Thanks for the explanation.

 

I have no insight into the "Richard Clark  $10,000  Amplifier Challenge"  other than what ODS123 provided:

 

 

Do we interpret the highlighted text above to mean that there were two different conditions that might have caused Clark to insert an equalizer into the audio chain of one amp, in an attempt to make the amps sound similar?

  1. If frequency tailoring circuits cannot be completely bypassed, OR 
  2. If the amp's "input and output loading" affects frequency response.

On one hand, this seems to me to be pointless speculation.   OTOH, ODS123 cited the "Richard Clark $10,000 Amplifier Challenge" as strong evidence that all modern "linear" amps sound the same.   I'm wondering if this assertion needs to be clarified to say something like "all modern amps that are linear for resistive loads, and are linear when connected to a wide range of loudspeakers"?  If so, what's the difference between this statement and "In the real world, all modern amps don't sound the same?"


 

 

What I got out of the stipulations was that if one unit had an aspect which would cause different response with different speakers based on the speakers' impedance (like with a tube amp with high output impedance might), then the other unit was fitted with an appropriate output series resistor and the gain changed as necessary to match speaker output levels between them.  And if one unit had tone controls which couldn't be disabled while the other unit didn't even have tone controls, then the equivalent response curve was imparted to the other unit.  It could go either way which unit was so affected, by the test-taker's choice.  That's fair.  The test was about the sound of the amplification, so any other aspects which could cause discernment would have to be leveled between the units or the test wouldn't even be valid.
◇ ◇ ◇ ◇
• DIRECTIONS
a - In the amplifier discussion, what was fitted to the other unit when one unit had high output impedance?
b - List every change that the last paragraph of the amplifier discussion says could be made to the other unit to level it with the first.
c - Echo the amplifier discussion word for word, beginning at the words "I have no insight" and stopping after the words "affects frequency response.".
The data that follow come from a separate, unrelated source.

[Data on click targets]
◇ ◇ ◇ ◇
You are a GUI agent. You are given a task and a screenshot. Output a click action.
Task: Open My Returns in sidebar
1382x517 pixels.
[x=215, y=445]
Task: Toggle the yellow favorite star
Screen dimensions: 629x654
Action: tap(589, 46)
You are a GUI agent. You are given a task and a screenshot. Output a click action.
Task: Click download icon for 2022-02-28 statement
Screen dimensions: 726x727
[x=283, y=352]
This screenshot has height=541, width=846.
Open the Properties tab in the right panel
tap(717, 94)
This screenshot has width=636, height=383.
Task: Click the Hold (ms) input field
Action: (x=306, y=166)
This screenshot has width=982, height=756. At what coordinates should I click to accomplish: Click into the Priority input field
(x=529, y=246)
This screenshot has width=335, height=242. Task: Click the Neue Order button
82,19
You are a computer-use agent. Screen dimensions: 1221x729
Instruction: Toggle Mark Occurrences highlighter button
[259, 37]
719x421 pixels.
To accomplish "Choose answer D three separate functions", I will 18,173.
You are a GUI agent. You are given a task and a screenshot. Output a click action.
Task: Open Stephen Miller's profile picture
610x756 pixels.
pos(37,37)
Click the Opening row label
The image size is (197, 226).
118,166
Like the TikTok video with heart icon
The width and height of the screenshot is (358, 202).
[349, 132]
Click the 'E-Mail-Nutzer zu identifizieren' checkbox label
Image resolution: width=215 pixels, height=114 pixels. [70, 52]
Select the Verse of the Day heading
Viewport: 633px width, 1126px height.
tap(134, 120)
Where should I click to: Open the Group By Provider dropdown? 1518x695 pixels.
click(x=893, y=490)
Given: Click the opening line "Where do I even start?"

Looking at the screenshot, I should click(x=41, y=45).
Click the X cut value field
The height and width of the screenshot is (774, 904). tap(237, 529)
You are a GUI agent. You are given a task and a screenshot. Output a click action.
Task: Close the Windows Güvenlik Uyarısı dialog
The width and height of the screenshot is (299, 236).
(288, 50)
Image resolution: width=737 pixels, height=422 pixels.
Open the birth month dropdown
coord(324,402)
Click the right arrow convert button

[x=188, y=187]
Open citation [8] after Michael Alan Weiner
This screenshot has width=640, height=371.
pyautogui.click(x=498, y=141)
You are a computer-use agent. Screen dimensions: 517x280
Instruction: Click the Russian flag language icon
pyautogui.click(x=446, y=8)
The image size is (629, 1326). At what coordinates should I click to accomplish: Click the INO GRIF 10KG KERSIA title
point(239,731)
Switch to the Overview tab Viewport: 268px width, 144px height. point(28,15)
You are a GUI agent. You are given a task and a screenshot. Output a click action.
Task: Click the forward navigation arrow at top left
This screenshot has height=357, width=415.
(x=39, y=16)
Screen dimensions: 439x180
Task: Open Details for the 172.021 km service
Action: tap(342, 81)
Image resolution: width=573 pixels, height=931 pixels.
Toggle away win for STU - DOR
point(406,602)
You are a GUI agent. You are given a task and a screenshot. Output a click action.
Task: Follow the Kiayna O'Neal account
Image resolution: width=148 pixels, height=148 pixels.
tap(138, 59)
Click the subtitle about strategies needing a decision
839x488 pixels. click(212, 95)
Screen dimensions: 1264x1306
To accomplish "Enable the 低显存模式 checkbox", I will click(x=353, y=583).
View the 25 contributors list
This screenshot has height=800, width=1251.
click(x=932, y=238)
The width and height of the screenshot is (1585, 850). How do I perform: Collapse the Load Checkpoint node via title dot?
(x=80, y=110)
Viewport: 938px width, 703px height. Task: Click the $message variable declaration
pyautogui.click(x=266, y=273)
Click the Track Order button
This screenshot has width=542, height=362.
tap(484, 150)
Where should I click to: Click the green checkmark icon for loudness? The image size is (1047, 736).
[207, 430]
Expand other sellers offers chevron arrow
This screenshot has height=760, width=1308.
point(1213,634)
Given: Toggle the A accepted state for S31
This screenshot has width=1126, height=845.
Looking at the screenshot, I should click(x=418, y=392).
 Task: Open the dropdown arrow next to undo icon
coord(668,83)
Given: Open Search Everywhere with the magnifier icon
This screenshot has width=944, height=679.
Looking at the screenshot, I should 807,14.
◇ ◇ ◇ ◇
• ANSWERS BELOW
a - An appropriate output series resistor, with the gain changed as necessary to match speaker output levels.

b -
- Fitting it with an appropriate output series resistor
- Changing its gain as necessary to match speaker output levels
- Imparting the equivalent response curve when one unit had tone controls that couldn't be disabled

c -
I have no insight into the "Richard Clark  $10,000  Amplifier Challenge"  other than what ODS123 provided:

 

 

Do we interpret the highlighted text above to mean that there were two different conditions that might have caused Clark to insert an equalizer into the audio chain of one amp, in an attempt to make the amps sound similar?

  1. If frequency tailoring circuits cannot be completely bypassed, OR 
  2. If the amp's "input and output loading" affects frequency response.